Film Screening in Venice
We’re making a fun addition to itinerary! On Friday, May 20, we’ll be visiting the Goldoni Museum in Venice for a special screening of the film Carlo Goldoni: Venice Grand Theatre of the World (Bettero, 2007). This docudrama, which will be subtitled in English, was shot on location in France and Venice and includes fictional scenes, interviews with contemporary actors and directors, and footage from Goldoni’s plays.
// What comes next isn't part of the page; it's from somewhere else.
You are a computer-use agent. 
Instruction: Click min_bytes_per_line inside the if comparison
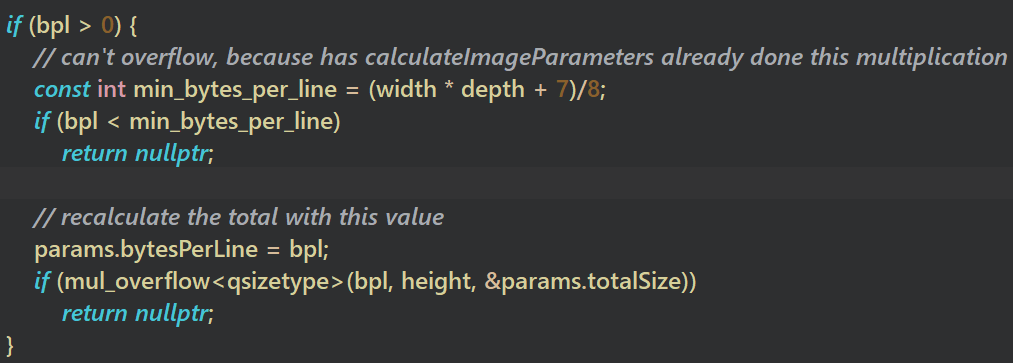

Carlo Goldoni with his European theatrical reform was a forerunner of the French Revolution: he did away with the character masks of the ”Commedia dell’Arte” of the time and revealed the true faces and emotions of the middle class in the Age of Enlightenment. In those days Venice was at the centre of a clash between the tradition of the ”Commedia dell’Arte”, the works of Carlo Gozzi, and the new theatre of Carlo Goldoni, or the so-called “theatre of character”, which had done away with masks, improvisation, classical myths, the gods, heroes, stories of unreal or fantastic characters, in favour of characters taken from real life, such as the middle classes, merchants and commoners, brought on to the stage and made to speak the language of ordinary people.
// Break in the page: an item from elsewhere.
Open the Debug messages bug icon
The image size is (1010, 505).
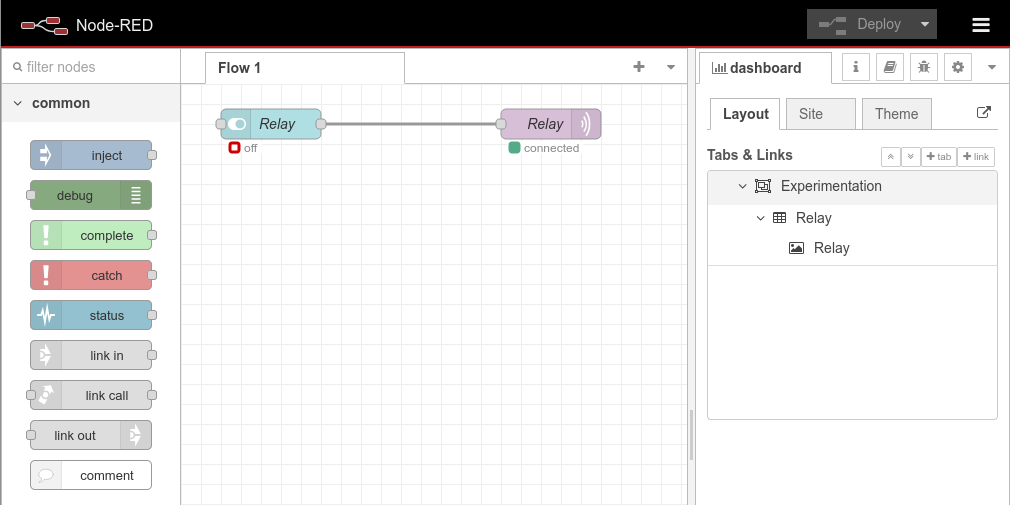click(x=924, y=67)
Goldoni’s reform provoked envy and rancour. And the conflicts that derived from these, often bitter, culminated on the occasion of the feast of Carnival of 1762: Goldoni’s last in Venice, before his departure for Paris, where he spent the last 31 years of his life.
The movie will be screened for us at the Goldoni Museum, which is located in the house where Goldoni was born, and will cost us only the museum ticket price. (Watch a 2-minute museum preview video here)
I think it’s going to be a great way to spend Friday evening away from the maddening crowds, and when we get out of the film we can all go to dinner with our imaginations full of extravagant 18th-century costumes and settings!